From the line containing "The height and width of the screenshot is (749, 560)." down to the last line of the entries, print each line exactly and leave the pictures out.

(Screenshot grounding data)
=== Section Start ===

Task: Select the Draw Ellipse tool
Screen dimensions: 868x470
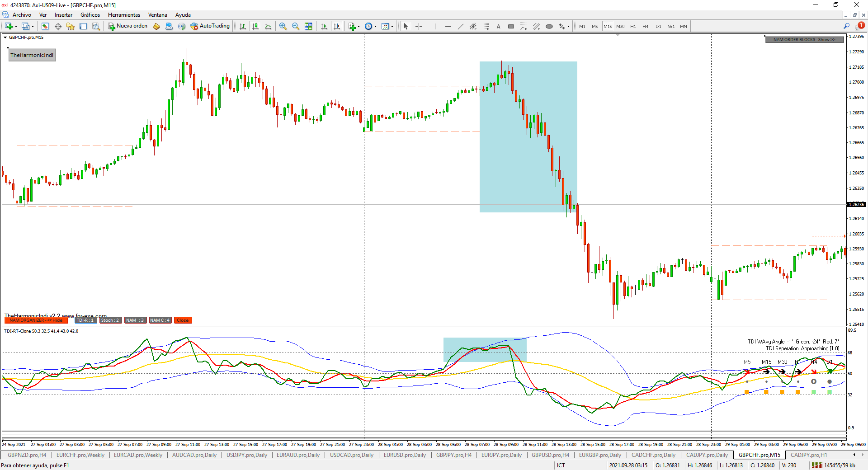Action: 549,26
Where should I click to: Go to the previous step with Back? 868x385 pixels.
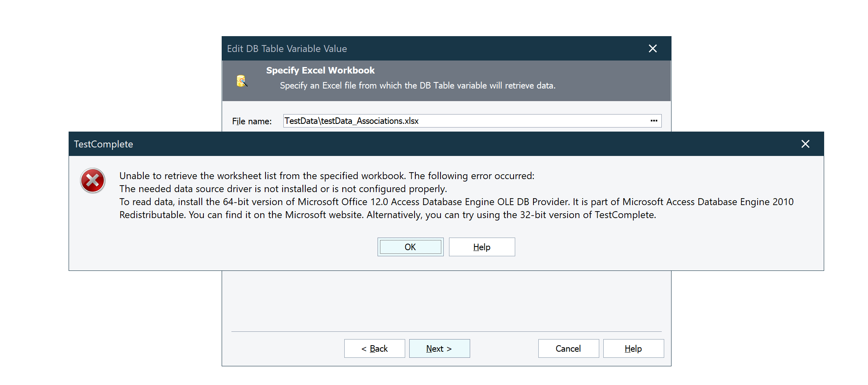[374, 348]
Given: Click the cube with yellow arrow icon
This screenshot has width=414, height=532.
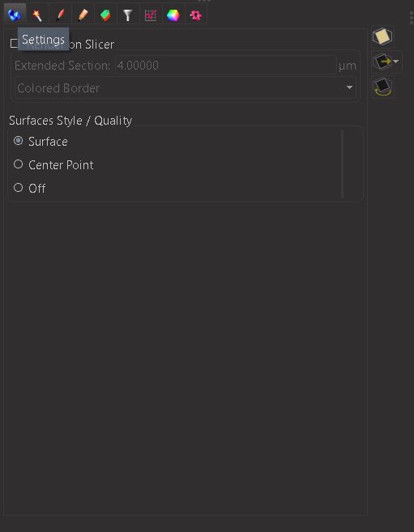Looking at the screenshot, I should [x=382, y=62].
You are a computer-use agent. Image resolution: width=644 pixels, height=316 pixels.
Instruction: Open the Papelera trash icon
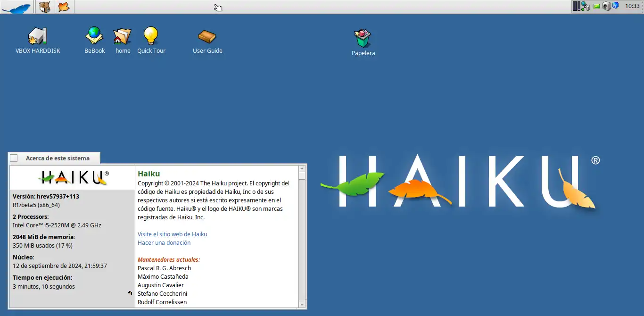tap(363, 38)
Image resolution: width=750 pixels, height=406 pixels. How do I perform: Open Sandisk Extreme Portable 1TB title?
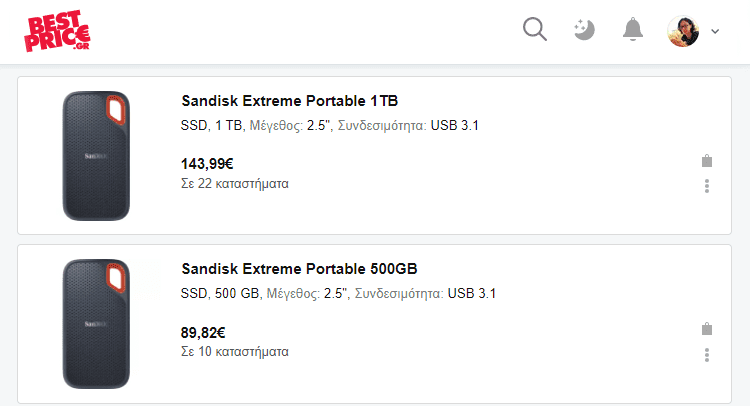point(289,101)
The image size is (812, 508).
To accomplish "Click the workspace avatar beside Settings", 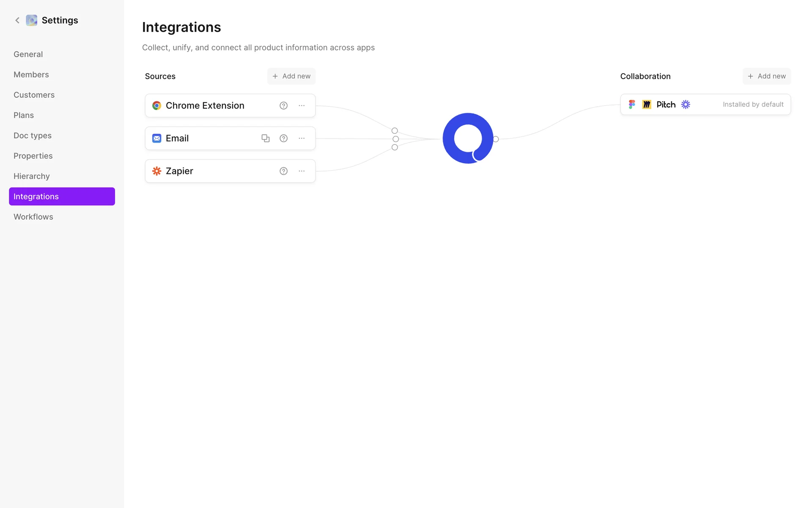I will point(32,20).
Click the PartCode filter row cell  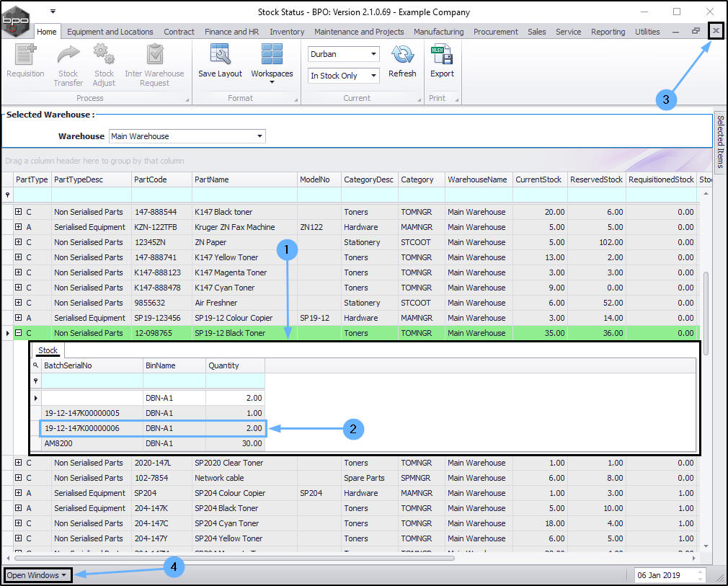pyautogui.click(x=161, y=195)
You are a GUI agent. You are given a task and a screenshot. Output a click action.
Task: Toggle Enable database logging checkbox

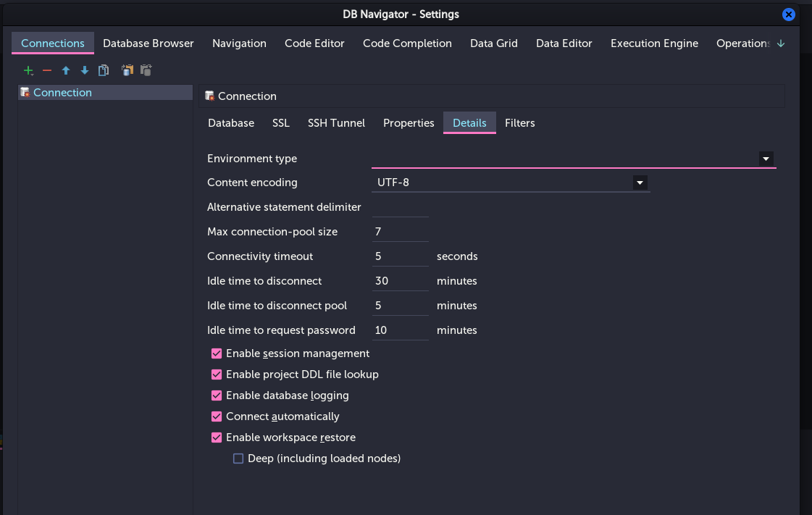pos(217,395)
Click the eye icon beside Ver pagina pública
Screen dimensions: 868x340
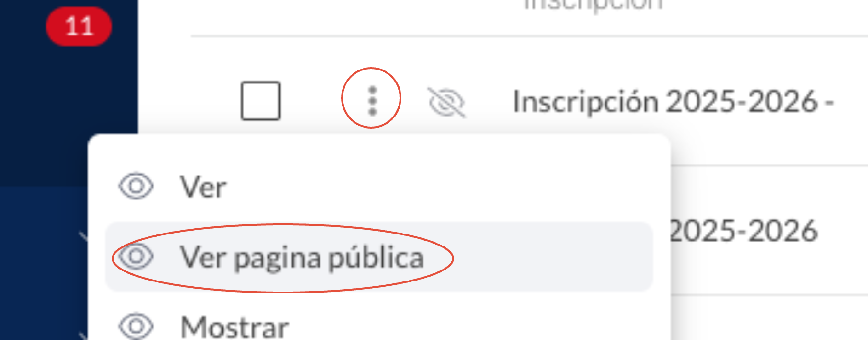pyautogui.click(x=136, y=256)
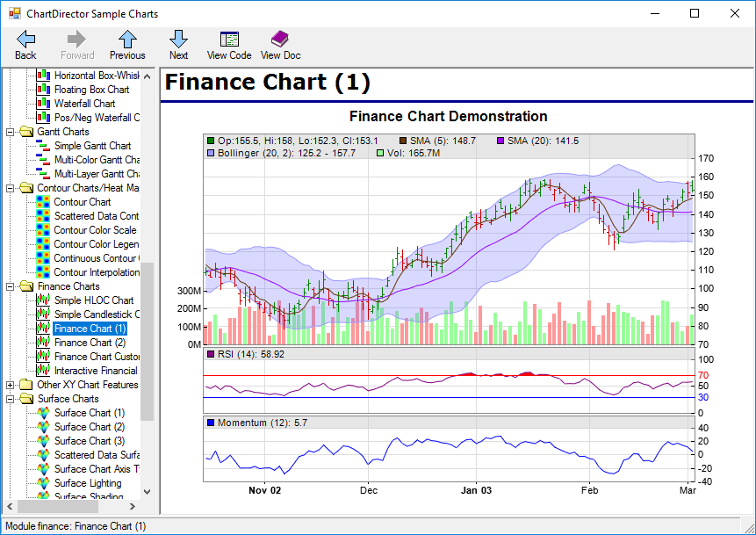Open View Code for this chart
The height and width of the screenshot is (535, 756).
point(228,39)
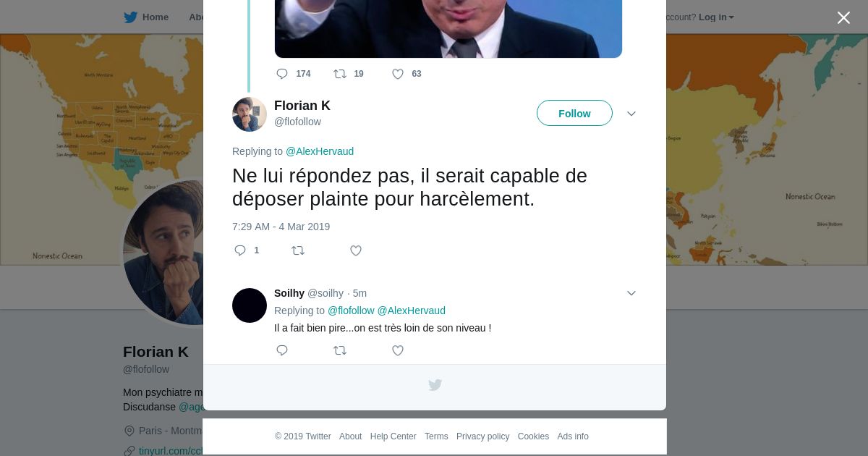The height and width of the screenshot is (456, 868).
Task: Follow Florian K
Action: [x=574, y=113]
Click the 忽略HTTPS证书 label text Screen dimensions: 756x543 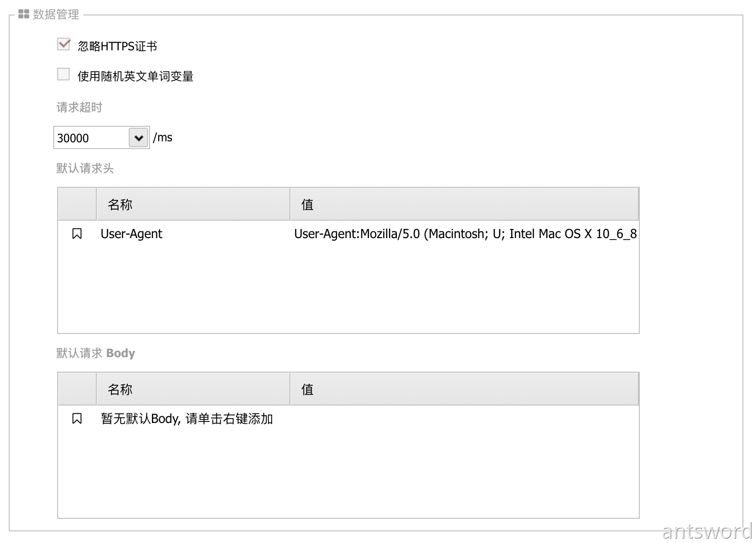(117, 46)
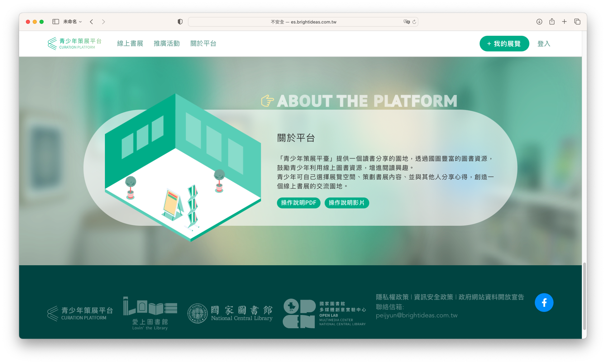
Task: Go back with the back arrow
Action: point(91,22)
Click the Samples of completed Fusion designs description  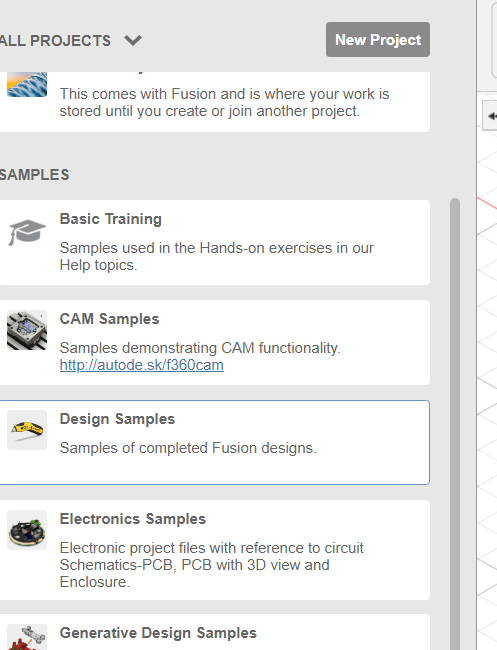coord(188,448)

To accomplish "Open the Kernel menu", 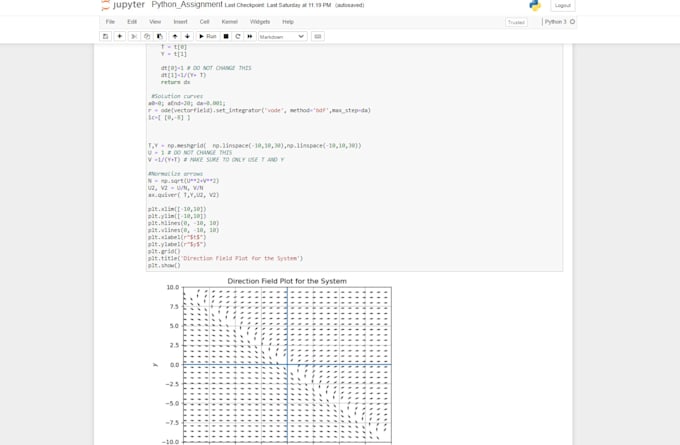I will (x=229, y=22).
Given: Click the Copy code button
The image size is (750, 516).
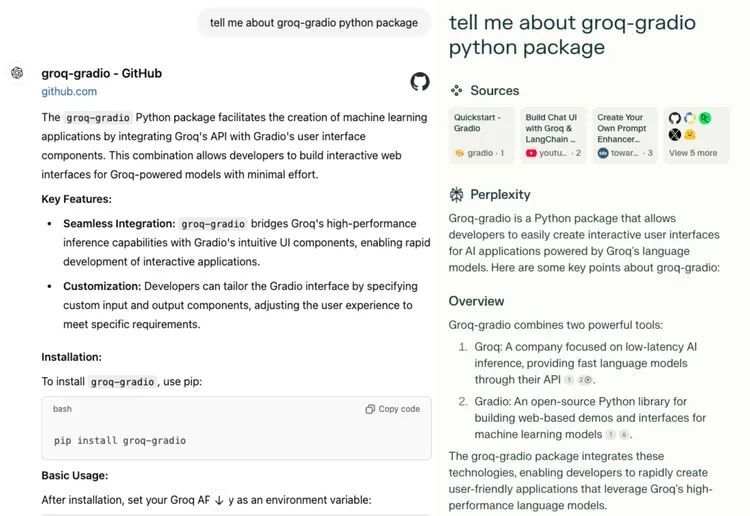Looking at the screenshot, I should click(393, 409).
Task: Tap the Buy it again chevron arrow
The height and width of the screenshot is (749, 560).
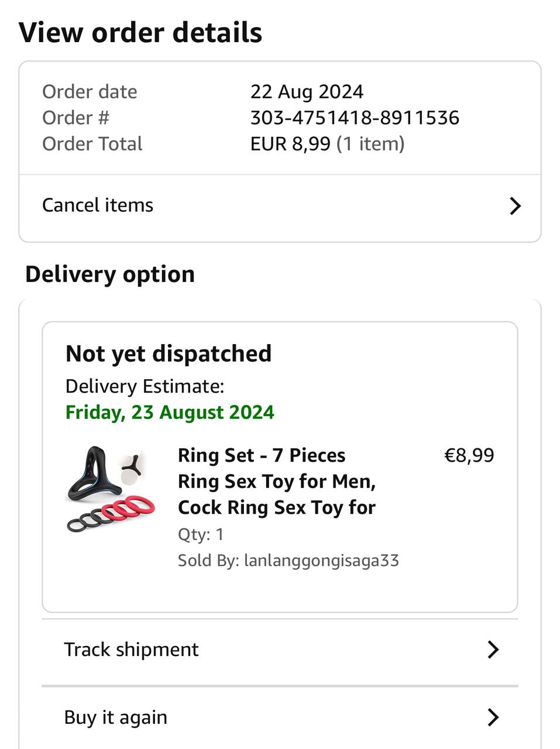Action: 493,717
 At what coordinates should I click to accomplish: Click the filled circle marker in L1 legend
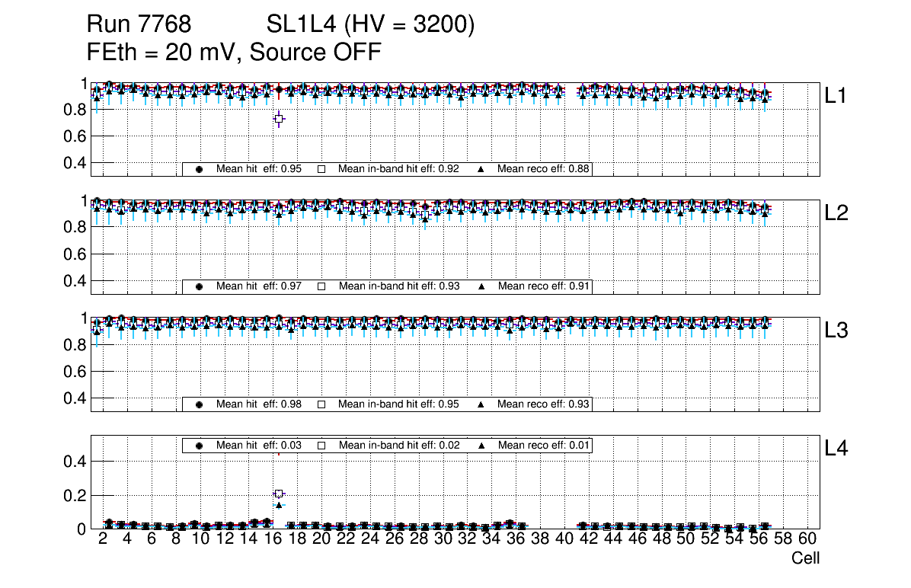tap(200, 169)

=== Section End ===

> **Answer**
The height and width of the screenshot is (749, 560).
Action: 493,717
 At what coordinates should I click to accomplish: Click the filled circle marker in L1 legend
tap(200, 169)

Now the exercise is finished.